Detection of DNA damage by alkaline single cell gel electrophoresis in 2,4-dichlorophenoxyacetic-acid- and butachlor-exposed erythrocytes of Clarias batrachus

Abstract

The alkaline single cell gel electrophoresis, also known as comet assay, is a rapid, simple and sensitive technique for measuring DNA strand breaks in individual cells. The present study was undertaken to evaluate the genotoxic potential of two widely used herbicides; 2,4-dichlorophenoxyacetic acid (2,4-D) and 2-chloro-2,6-diethyl- N-(butoxymethyl) acetanilide (butachlor) in erythrocytes of freshwater catfish, Clarias batrachus. Fish were exposed by medium treatment with three sub-lethal concentrations of 2,4-D (25, 50, and 75 ppm) and butachlor (1, 2, and 2.5 ppm) and alkaline comet assay was performed on nucleated erythrocytes after 48, 72, and 96 h. The amount of DNA damage in cells was estimated from comet tail length as the extent of migration of the genetic material. A significant increase in comet tail length indicating DNA damage was observed at all concentrations of both the herbicides compared with control ( P<0.05).
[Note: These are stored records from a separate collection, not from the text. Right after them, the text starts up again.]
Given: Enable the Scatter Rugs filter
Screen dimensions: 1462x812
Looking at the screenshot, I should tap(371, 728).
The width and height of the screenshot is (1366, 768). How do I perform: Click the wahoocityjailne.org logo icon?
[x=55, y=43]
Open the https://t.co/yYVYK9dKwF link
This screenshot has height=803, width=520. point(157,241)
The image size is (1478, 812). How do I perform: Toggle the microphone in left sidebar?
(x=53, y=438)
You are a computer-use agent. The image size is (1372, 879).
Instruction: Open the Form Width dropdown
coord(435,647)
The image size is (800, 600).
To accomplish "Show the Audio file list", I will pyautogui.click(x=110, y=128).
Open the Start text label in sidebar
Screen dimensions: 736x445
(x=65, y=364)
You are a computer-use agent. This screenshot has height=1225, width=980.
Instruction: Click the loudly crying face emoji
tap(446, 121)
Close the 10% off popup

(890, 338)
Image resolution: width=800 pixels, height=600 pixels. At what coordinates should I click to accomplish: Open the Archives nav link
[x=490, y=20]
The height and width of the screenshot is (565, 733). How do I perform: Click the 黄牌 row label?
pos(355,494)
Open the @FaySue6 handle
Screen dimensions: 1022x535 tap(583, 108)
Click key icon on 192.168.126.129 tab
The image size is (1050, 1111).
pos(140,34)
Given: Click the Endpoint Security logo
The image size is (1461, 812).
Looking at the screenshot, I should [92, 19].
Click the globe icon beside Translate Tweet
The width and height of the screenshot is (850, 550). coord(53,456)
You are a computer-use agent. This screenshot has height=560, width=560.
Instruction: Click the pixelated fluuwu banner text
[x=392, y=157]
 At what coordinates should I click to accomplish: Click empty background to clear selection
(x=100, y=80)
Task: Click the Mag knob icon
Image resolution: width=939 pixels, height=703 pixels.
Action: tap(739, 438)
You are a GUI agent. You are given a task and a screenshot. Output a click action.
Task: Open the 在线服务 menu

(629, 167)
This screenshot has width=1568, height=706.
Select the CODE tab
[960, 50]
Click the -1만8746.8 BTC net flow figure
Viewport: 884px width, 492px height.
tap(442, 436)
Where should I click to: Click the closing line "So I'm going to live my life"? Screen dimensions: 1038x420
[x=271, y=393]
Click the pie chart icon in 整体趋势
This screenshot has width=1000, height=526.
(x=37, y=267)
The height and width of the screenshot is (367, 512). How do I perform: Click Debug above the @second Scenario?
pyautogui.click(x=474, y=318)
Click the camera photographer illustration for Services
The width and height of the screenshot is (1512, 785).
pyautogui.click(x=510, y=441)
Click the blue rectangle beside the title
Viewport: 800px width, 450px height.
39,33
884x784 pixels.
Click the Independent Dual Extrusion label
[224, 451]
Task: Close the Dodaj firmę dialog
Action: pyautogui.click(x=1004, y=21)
The mean comet tail length showed a concentration-related and time-dependent increase as the maximum tail length recorded at highest concentration and longer duration of 2,4-D (9.59 μm) and butachlor (9.28 μm). This study confirmed that the comet assay applied on the fish erythrocyte is a useful tool in determining potential genotoxicity of water pollutants and might be appropriate as a part of a monitoring program.